Regular expressions for scraping icons, titles, descriptions and more from websites

June 26 2016

I'm building a link preview fetcher endpoint for Ada and I had to assemble some regular expressions for fetching icons, titles and descriptions from websites to give users a nice link preview in their chat conversations. I thought it would be good if I made these for others as it took me a couple of years to get fluent with Regex and I had to test these on a number of different sites to make sure they worked. I hope these are useful to someone else parsing HTML from webpages...

Parsing the title

This can be straight-forward depending on the site. Most websites will change the title dynamically to the content on the page so you can just use the content of the title element:

\<title\>(.*?)\<\/title\>

Unfortunately some sites don't do this. Also, a lot of sites will append or prepend the site name to the title element.
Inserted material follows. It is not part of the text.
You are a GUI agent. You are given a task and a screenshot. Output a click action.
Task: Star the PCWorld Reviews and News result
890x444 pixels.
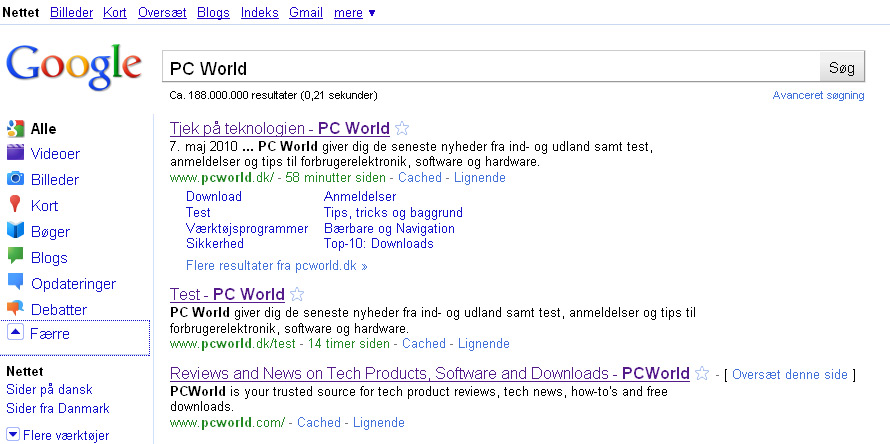click(x=702, y=374)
I recommend preferring the meta tag for the title (expression below) and falling back on the title element if that doesn't return anything.
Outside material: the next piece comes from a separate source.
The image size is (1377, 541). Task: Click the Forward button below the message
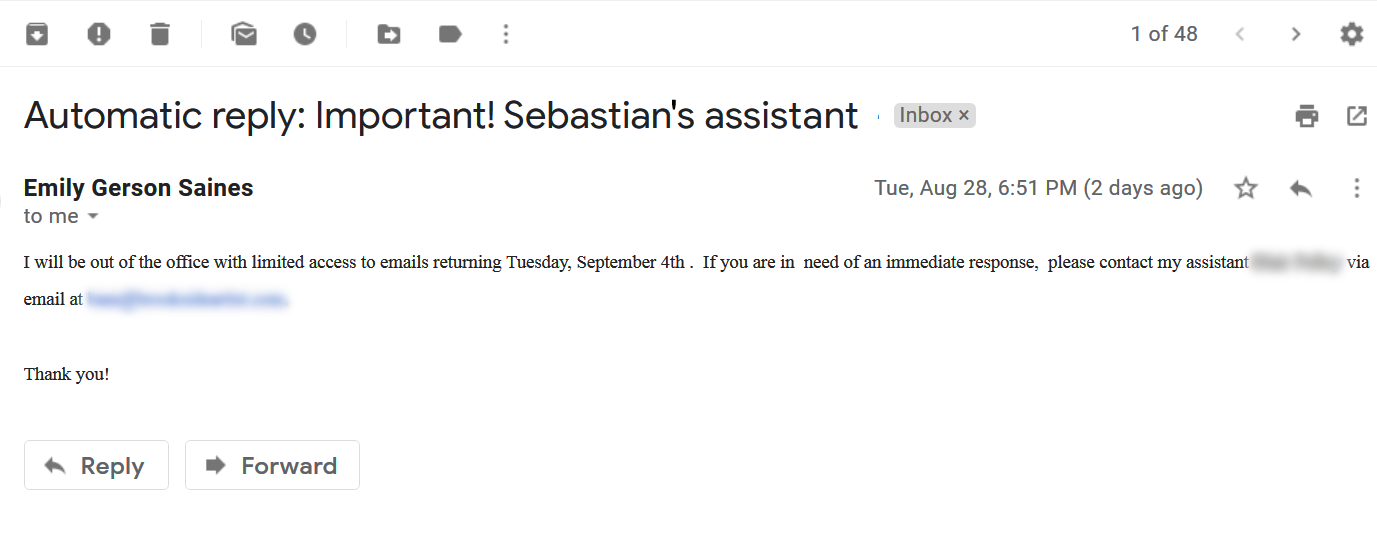tap(272, 465)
\<meta.*?(name|property)=\".*?title\".*?content=\"(.*?)\".*?\>
// Use the second capture group to get the content

Parsing the description

This is just a modified version of the above expression, but scoped only for descriptions.

\<meta.*?name=\".*?description\".*?content=\"(.*?)\".*?\>

Parsing the favicon or shortcut icon

\<link.*?rel=\".*?shortcut icon\".*?href=\"(.*?)\".*?\>

I hope that helps anyone struggling to parse content from webpages.

Bringing it home

I thought I'd share how this project turned out- I'm really happy with how much link previews improve the experience of sharing links in conversations.

Before and After

🖖

Note: You may need to add or remove some backslashes to the above regular expressions depending on your environment.